Work task:
Below are the records; copy out every line that holds the word "computer".

(Items from a data source)
+ + + + + + +

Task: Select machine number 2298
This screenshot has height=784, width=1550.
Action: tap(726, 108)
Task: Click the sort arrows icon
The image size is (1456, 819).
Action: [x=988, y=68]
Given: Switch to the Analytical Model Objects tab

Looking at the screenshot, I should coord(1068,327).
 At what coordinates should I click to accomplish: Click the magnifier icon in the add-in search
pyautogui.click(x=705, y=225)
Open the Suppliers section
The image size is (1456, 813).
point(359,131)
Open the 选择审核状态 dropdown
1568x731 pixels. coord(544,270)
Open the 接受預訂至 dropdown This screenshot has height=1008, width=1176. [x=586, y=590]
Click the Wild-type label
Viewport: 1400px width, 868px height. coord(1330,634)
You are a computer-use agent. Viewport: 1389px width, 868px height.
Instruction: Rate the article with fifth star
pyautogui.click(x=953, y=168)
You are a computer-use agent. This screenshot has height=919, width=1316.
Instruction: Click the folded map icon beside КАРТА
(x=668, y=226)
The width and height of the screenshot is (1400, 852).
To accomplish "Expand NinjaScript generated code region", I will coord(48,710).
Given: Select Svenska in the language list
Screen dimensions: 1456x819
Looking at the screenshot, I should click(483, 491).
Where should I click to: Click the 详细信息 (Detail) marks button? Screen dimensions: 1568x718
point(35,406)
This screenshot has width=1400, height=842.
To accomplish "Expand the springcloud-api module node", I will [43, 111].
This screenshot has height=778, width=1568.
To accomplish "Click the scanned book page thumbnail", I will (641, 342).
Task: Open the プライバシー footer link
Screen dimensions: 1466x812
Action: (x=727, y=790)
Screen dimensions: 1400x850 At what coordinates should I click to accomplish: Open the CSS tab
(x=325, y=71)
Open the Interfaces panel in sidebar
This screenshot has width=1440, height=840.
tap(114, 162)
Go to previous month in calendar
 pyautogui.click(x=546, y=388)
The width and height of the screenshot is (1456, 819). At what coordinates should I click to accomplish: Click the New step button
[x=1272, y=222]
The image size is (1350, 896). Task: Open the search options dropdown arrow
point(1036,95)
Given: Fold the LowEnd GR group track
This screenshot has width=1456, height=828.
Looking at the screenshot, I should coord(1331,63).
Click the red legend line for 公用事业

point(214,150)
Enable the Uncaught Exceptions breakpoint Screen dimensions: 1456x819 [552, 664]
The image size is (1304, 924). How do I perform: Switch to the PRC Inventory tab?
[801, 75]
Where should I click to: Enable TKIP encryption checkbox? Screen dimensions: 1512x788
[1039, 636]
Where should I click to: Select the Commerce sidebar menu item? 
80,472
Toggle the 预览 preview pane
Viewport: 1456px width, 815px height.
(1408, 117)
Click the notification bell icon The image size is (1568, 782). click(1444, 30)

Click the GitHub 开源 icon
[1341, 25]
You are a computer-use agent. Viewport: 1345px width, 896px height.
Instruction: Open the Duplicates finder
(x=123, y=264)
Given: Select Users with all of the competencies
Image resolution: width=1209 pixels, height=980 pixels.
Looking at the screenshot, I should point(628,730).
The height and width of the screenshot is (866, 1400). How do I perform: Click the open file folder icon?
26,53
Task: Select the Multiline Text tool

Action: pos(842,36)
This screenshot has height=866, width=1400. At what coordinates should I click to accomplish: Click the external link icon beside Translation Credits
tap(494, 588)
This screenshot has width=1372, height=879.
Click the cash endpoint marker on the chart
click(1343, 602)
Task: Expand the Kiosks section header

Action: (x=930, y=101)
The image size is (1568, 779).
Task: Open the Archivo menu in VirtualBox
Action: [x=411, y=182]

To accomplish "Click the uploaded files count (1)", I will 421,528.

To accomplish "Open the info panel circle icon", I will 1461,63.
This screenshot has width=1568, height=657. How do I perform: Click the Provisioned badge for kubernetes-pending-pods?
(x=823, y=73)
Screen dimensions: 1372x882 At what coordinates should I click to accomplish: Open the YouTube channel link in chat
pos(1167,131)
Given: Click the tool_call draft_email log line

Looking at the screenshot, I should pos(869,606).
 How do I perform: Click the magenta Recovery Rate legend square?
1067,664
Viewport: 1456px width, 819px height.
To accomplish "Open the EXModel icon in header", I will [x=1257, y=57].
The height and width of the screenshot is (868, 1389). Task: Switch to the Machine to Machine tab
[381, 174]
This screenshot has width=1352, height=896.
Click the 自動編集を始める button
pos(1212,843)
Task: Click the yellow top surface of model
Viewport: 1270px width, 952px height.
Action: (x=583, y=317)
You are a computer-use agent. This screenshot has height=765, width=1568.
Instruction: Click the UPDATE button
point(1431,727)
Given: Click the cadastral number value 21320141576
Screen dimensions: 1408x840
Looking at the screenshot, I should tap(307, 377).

+ + + + + + +

Solution below:
You are a computer-use agent. Viewport: 1389px width, 868px height.
You are a computer-use agent. This screenshot has height=919, width=1316.
You are a computer-use agent. Viewport: 1345px width, 896px height.
You are a computer-use agent. This screenshot has height=765, width=1568.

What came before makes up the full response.